Summary of the invention
This application provides a kind of method and device generating data warehouse ETL code, to solve at present
Data warehouse ETL use the various problems brought of independent development.
In order to solve the problems referred to above, this application discloses a kind of method generating data warehouse ETL code,
Including:
For needing service logic to be processed, add corresponding file header variable and annotation information thereof;
Service logic SQL statement to be processed need to show, then described SQL statement is made
It is filled in aray variable for variate-value;
The technical logic of general character in miscellaneous service is extracted, and is fabricated to the generation of ETL exploitation template
Code, described ETL exploitation template is used for calling described variate-value to process service logic;
By the code of described ETL exploitation template, and described file header and annotation information thereof, and fill out
Fill the aray variable of variate-value, be organized into the ETL code script that can run.
Preferably, described method also includes: the daily record of general character in miscellaneous service is generated logic and extracts,
And it is fabricated to the code of daily record generation template;Described ETL code script comprises described daily record and generates mould
The code of plate.
Preferably, described daily record generates template and develops the running log of template for recording ETL, described
Running log includes that code runs total duration and code operation result audit information.
Preferably, described need to service logic SQL statement to be processed show, then by institute
State SQL statement to be filled in aray variable as variate-value, including: service logic to be processed will be needed
It is divided into multiple business unit;The process logic SQL statement of each business unit is showed;
The SQL statement of each business unit is filled in aray variable as variate-value.
Preferably, described interpolation corresponding file header variable, including: time variable is set in file header
For global variable.
Preferably, described ETL exploitation template is additionally operable to service logic operation result is stored in data base.
Preferably, described in be organized into the ETL code script that can run, including: use text editor
Or excel or the java page is organized into the ETL code script that can run.
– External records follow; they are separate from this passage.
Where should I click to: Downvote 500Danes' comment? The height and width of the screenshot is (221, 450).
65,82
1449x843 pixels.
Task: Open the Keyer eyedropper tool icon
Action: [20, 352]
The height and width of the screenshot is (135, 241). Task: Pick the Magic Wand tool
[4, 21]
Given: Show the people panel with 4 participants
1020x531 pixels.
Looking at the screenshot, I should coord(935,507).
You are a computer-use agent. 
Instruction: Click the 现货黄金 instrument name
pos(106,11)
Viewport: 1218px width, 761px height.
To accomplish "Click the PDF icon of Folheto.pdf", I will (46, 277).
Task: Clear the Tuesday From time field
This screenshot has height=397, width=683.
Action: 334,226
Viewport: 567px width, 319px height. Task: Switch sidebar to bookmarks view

Present invention also provides a kind of device generating data warehouse ETL code, including:
File header adds module, for for needing service logic to be processed, adds corresponding file header and becomes
Amount and annotation information thereof;
Variable-definition module, for need to service logic SQL statement to be processed show, so
After described SQL statement is filled in aray variable as variate-value;
Template code generation module, for being extracted by the technical logic of general character in miscellaneous service, and makes
Being made the code of ETL exploitation template, described ETL exploitation template is used for calling described variate-value and processes
Service logic;
ETL Code automatic build module, for the code by described ETL exploitation template and described
File header and annotation information thereof, and it is filled with the aray variable of variate-value, it is organized into the ETL that can run
Code script.
Preferably, described device also includes: tail of file generation module, for by general character in miscellaneous service
Daily record generate logic extract, and be fabricated to daily record generate template code;Described ETL code
Script comprises described daily record and generates the code of template.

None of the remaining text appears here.